La società interrompe il rapporto con l’allenatore nonostante i risultati in linea con gli obiettivi: restano dubbi su motivazioni e futuro. Circolano tre nomi
“Cui prodest”. A chi giova? Dicevano così gli antichi romani. Espressione risalente al giurista Cassio Longino (vissuto tra l’ 87 al 42 A.C.) secondo il quale per scoprire il colpevole di un reato, era necessario domandarsi, a chi giovano le conseguenze del reato, cioè chi dal reato ha tratto vantaggio. E quindi chi trae vantaggio dalla “decisione assunta congiuntamente -si legge nella nota stampa della Samb- di interrompere il rapporto professionale relativo alla guida tecnica della prima squadra con Ottavio Palladini e Luigi Voltattorni”? A nessuno. Anche perché la formazione rossoblù per come è stata costruita (un insieme di giovani e di calciatori al loro esordio in Serie C) stava rispettando i programmi della vigilia. E cioè la salvezza ed il consolidamento tra i professionisti.

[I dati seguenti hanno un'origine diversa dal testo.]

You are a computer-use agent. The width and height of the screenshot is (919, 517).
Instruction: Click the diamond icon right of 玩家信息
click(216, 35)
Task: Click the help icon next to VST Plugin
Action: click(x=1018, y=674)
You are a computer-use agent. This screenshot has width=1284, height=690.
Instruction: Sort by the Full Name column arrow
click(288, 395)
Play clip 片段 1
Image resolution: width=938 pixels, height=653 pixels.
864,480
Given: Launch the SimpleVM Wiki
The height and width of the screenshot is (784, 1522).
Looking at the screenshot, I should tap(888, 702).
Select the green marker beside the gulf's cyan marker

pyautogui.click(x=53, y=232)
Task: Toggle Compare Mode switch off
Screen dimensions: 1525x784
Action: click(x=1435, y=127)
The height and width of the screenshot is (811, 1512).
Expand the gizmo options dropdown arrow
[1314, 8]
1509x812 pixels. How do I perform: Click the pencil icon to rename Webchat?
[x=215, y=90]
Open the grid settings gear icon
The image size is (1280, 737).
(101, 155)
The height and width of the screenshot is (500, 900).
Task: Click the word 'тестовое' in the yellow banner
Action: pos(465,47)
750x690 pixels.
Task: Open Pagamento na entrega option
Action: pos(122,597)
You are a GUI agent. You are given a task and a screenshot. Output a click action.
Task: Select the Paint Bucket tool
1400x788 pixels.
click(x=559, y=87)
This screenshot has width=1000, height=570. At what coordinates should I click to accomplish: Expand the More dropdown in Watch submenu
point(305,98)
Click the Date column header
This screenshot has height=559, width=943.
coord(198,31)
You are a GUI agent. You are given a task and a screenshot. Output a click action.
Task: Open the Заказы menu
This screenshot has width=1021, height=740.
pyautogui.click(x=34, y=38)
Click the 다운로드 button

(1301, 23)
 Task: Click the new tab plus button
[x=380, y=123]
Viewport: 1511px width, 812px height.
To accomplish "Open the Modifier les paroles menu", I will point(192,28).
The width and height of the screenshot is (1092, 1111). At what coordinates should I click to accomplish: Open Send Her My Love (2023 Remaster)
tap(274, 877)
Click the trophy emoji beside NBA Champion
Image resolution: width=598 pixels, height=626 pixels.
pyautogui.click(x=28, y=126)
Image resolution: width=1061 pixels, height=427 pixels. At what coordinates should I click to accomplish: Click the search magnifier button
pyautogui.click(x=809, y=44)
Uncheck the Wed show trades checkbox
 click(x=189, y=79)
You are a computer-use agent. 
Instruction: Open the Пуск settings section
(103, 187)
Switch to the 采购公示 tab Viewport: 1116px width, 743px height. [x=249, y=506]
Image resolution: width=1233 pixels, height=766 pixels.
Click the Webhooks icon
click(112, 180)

Da tempo comunque Palladini era nell’occhio del ciclone, soprattutto da parte della dirigenza. Dal pre gara con il Perugia, tanto che circolava anche il nome del possibile sostituto, l’ex Lucchese Gorgone oggi al Pescara in B. Certo gli ultimi risultati non sono stati soddisfacenti ma nessuno pensava ad una decisione del genere il venerdì a 48 ore dal match di Arezzo. La goccia che ha fatto traboccare il vaso sembra essere stata la sconfitta per 3-1 in Coppa Italia. Palladini ha messo in campo chi finora, non aveva giocato con una certa frequenza. Risultato e prestazioni dei singoli sono davanti agli occhi di tutti. Il Brescia era in campo senza otto titolari infortunati e con due 2007 (Facchini e Leporini), un 2006 (Valente autore del gol del momentaneo pareggio delle rondinelle) e due 2004 (Fogliata e Armati). E’ sembrato come se l’ex tecnico rivierasco abbia messo dinanzi agli occhi di tutti la fondamentale necessità di rinforzare un organico, inferiore dal punto di vista tecnico anche alla Samb dello scorso anno visto chi è andato via (Gennari, Guadalupi e Kerjota) rispetto a chi è arrivato.
E pensare, poi, che l’esclusione al campionato del Rimini, ha permesso alla Samb di avere cinque punti di vantaggio sulla zona play out e solo due di distanza dai play off. Insomma programmi della vigilia rispettati. Certo è che per una salvezza tranquilla e senza patemi che una piazza come San Benedetto merita, viste le presenze nelle gare interne (numeri impressionanti per la C) sono necessari innesti di categoria in ogni reparto. Ed è forse, ma non c’è certezza, sia stata anche questa una richiesta fatta da Palladini che poi ha portato alla rottura.
Ed ora ecco la trasferta di Arezzo con Marco Mancinelli in panchina in attesa del sostituto di Palladini. Il diesse Stefano De Angelis sfoglia la margherita. I nomi che circolano sono quelli dell’ex Atalante Under 23 Francesco Modesto, di Filippo D’Alesio in uscita dall’escluso Rimini e dell’ex Giugliano Mirko Cudini. Se ne riparlerà da domani sera, dopo il match con l’Arezzo.